───── Selected extract

The analyst wrote, “Despite the slowdown and challenges in forecasting post-pandemic demand, we believe PTON continues to have a strong brand and community, high NPS scores and strategic value.” He also said JP Morgan remains “bullish” on the long-term connected-fitness opportunity.
Anmuth also wrote that the slower near-term demand was largely anticipated, signaled by December traffic declines and higher than usual promotional activity. “Looking forward, PTON faces near-term demand uncertainty as it works to distance itself from pandemic pull forward and re-establish top-of-funnel traffic and leads as marketing returns. However, we believe slower traffic and demand are impacting the broader home fitness industry, not just PTON.”
Anmuth also wrote that while Peloton would likely slow production to support sustainable growth exiting the pandemic, a complete production halt is not expected. He added, “Looking forward, we continue to believe headroom remains in the L-T connected fitness opportunity across Bike Tread, and PTON should drive additional growth through commercial and international expansion.”

──────────
───── Data excerpts

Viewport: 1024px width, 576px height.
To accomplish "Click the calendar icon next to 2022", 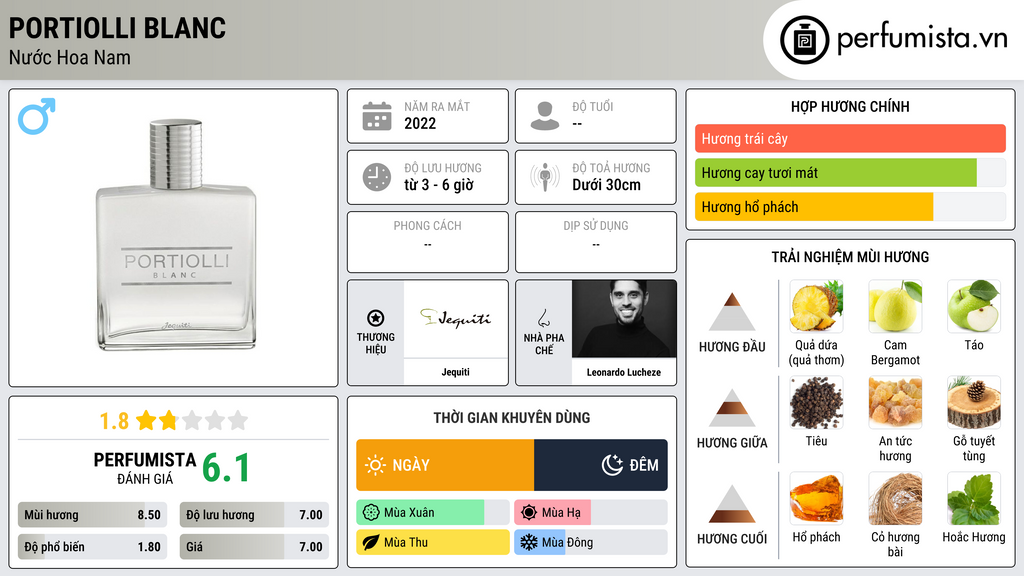I will [x=377, y=116].
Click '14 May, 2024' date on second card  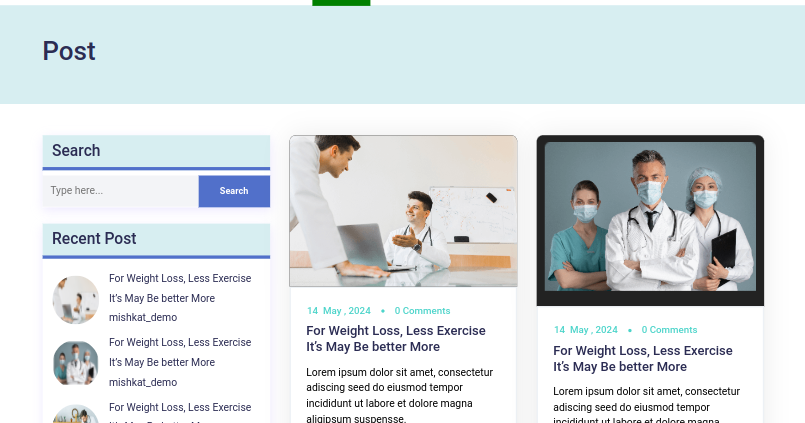click(x=586, y=330)
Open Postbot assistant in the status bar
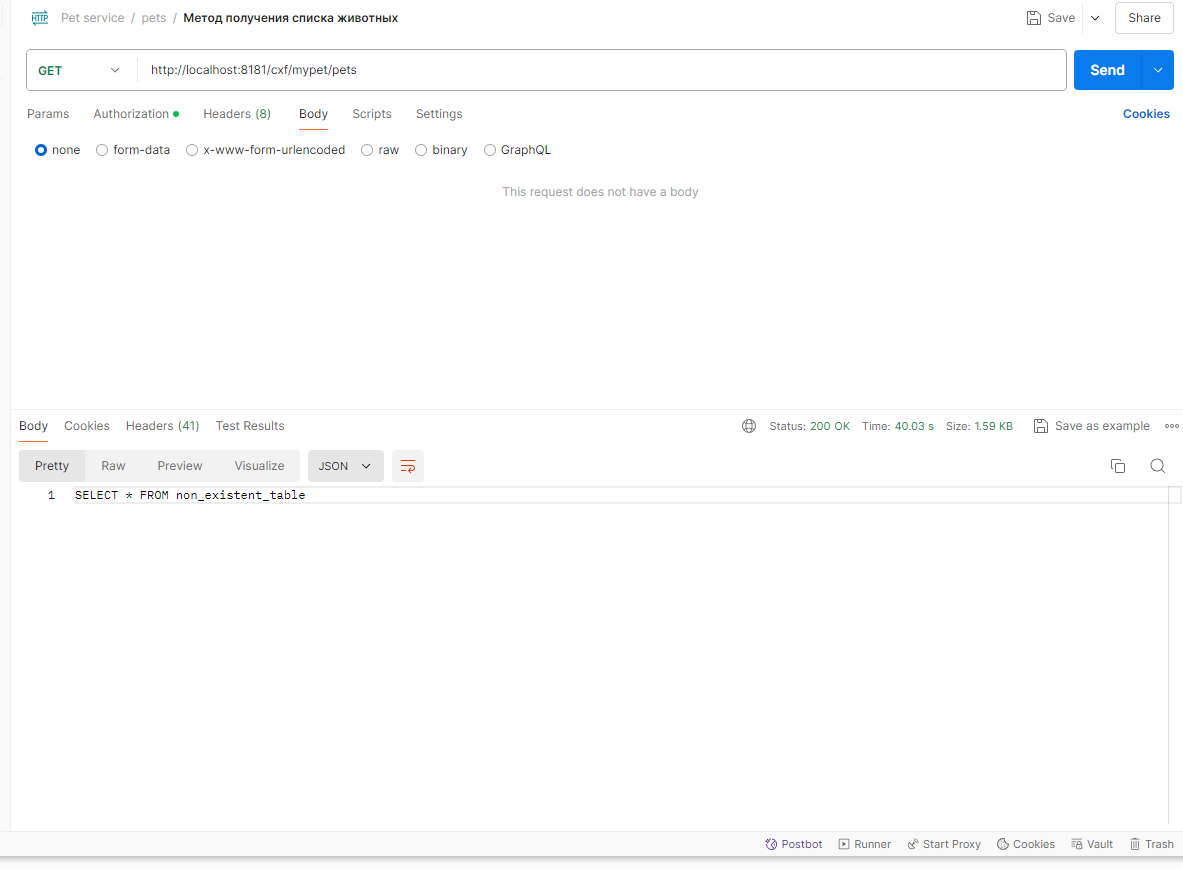Screen dimensions: 1183x869 click(794, 844)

──────────

### Assignment
According to the analyst commentary on Peloton, what does JP Morgan remain bullish on?

### Written solution
The long-term connected-fitness opportunity.